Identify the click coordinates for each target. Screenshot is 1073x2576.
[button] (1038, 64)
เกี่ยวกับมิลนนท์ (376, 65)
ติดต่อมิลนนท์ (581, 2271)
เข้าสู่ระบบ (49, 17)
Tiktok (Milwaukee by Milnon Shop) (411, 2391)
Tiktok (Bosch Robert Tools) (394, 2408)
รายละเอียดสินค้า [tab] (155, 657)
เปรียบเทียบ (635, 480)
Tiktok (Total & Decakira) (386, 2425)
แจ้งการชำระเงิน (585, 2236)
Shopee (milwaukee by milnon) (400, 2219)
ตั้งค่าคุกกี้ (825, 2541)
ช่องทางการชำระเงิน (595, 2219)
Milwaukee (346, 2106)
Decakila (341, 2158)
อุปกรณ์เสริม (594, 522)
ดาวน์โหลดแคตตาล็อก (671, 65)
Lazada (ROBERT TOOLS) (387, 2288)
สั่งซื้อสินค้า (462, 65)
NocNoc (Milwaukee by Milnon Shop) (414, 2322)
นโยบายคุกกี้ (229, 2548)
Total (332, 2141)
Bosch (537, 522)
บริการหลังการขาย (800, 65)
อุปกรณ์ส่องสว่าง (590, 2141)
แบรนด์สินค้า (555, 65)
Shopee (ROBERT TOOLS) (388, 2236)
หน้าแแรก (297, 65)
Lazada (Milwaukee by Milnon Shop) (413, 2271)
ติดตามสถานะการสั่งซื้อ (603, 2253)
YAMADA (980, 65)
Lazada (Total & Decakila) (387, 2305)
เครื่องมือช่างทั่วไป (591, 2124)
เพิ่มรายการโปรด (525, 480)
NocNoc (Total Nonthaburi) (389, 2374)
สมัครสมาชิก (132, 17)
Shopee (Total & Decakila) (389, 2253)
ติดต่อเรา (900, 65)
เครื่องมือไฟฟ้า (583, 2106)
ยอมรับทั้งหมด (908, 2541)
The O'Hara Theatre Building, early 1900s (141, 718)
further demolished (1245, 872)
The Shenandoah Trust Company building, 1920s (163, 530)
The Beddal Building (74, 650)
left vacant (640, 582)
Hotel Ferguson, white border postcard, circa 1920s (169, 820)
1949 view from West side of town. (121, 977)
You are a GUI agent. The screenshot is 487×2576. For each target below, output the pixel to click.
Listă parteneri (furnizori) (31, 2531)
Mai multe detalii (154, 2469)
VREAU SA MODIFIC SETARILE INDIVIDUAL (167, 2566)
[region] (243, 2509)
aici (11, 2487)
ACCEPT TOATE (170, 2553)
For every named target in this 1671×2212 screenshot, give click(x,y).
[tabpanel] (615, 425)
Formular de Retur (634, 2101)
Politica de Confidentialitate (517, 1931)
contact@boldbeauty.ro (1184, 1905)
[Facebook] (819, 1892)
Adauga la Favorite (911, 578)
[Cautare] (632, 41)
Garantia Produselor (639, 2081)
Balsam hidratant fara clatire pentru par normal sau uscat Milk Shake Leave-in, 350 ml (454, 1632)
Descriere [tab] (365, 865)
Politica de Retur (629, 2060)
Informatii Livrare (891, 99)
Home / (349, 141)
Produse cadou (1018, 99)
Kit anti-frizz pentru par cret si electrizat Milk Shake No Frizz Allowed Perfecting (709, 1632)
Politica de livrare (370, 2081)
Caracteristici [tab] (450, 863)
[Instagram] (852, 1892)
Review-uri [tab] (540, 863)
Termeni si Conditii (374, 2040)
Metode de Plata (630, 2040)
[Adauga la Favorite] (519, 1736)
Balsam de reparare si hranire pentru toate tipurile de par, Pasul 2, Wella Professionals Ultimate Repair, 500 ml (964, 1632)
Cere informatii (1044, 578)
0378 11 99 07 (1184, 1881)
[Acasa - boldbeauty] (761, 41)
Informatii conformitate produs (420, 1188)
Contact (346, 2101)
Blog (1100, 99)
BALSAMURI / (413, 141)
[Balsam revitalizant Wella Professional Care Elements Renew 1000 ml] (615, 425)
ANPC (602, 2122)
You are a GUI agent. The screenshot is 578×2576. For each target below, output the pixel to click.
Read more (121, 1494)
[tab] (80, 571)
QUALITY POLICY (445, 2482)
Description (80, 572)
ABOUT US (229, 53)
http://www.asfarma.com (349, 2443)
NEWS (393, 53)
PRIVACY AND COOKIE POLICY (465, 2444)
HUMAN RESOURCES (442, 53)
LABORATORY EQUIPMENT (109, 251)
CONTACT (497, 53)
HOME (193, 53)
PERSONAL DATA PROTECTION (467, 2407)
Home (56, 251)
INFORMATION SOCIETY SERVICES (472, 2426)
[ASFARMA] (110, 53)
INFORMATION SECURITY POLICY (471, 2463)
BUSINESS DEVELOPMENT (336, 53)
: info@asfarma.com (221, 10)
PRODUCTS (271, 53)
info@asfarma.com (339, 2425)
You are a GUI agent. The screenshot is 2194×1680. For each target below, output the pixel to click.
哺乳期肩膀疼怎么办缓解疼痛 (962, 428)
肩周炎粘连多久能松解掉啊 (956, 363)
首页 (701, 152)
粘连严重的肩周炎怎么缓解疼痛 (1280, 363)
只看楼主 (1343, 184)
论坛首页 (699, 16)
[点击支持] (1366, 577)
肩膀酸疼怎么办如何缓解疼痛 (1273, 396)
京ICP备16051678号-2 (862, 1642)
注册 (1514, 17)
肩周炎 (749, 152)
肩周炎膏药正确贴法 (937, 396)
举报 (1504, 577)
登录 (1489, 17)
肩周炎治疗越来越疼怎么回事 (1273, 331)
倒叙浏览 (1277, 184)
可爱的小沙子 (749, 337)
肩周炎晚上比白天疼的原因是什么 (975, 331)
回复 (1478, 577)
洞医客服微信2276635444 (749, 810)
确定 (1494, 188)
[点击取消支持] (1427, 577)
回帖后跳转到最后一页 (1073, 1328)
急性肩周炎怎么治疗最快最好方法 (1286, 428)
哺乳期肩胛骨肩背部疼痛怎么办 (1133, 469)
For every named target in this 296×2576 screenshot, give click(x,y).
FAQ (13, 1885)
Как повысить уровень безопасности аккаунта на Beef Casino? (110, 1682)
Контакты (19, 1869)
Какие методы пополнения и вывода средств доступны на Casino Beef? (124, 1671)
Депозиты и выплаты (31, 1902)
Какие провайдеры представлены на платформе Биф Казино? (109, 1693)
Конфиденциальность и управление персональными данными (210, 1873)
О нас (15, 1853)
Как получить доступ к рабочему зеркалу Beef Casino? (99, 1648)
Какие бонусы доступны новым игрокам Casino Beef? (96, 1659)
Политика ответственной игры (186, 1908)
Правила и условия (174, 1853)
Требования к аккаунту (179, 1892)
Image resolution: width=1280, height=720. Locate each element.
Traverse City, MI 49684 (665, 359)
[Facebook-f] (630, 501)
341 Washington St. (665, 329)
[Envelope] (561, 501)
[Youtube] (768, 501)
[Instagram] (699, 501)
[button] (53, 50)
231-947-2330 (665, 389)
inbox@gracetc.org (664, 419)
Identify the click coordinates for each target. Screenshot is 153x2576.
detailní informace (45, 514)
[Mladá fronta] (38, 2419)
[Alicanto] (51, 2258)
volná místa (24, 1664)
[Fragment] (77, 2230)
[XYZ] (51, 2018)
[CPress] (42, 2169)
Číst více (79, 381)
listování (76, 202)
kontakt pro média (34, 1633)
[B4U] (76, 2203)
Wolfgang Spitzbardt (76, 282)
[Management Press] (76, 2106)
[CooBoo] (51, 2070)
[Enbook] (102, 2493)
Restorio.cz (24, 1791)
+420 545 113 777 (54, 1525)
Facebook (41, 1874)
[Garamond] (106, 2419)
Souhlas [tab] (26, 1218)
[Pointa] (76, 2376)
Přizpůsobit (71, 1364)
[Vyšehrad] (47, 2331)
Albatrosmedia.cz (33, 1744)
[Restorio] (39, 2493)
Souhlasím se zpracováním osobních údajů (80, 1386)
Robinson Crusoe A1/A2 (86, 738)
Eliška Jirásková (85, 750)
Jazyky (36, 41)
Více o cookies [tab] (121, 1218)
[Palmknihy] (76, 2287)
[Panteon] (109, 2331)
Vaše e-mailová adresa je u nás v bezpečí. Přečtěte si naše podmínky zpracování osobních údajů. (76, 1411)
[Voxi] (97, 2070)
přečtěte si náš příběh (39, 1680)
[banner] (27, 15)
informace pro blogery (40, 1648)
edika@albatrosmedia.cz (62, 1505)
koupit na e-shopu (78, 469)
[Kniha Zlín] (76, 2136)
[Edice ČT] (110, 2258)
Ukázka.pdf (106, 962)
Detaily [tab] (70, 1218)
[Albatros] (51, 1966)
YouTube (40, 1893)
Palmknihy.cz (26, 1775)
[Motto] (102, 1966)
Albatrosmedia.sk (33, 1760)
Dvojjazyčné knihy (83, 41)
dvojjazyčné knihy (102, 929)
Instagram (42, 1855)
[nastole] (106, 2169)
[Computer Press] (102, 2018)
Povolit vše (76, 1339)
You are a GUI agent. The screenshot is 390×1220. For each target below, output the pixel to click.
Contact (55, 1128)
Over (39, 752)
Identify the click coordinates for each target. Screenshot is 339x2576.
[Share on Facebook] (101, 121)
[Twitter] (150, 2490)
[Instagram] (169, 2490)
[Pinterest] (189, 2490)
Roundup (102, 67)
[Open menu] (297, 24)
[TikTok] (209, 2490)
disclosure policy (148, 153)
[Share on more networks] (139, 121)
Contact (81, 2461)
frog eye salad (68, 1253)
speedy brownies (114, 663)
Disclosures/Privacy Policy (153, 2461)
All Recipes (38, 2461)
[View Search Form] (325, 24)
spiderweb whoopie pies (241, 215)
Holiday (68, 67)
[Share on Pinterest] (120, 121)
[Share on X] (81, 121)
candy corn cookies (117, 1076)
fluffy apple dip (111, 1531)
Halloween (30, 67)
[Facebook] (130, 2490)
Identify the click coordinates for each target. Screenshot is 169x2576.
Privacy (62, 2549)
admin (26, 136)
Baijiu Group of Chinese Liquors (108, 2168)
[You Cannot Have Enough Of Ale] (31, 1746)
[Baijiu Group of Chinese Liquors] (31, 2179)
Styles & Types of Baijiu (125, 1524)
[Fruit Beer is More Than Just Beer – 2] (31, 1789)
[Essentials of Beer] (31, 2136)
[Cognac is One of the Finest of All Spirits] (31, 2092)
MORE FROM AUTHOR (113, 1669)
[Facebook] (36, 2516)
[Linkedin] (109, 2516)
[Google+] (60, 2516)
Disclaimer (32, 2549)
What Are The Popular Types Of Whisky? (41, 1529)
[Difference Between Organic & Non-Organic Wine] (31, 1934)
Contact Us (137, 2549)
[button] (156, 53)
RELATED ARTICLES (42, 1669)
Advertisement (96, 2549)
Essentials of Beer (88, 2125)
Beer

+-------+

### Activity:
From the material above, copy exactly the lines between the line holding "แบรนด์สินค้า (555, 65)" and the line holding "เพิ่มรายการโปรด (525, 480)", inclusive, and only those.

### Reply:
แบรนด์สินค้า (555, 65)
Shopee (ROBERT TOOLS) (388, 2236)
หน้าแแรก (297, 65)
Lazada (Milwaukee by Milnon Shop) (413, 2271)
ติดตามสถานะการสั่งซื้อ (603, 2253)
YAMADA (980, 65)
Lazada (Total & Decakila) (387, 2305)
เครื่องมือช่างทั่วไป (591, 2124)
เพิ่มรายการโปรด (525, 480)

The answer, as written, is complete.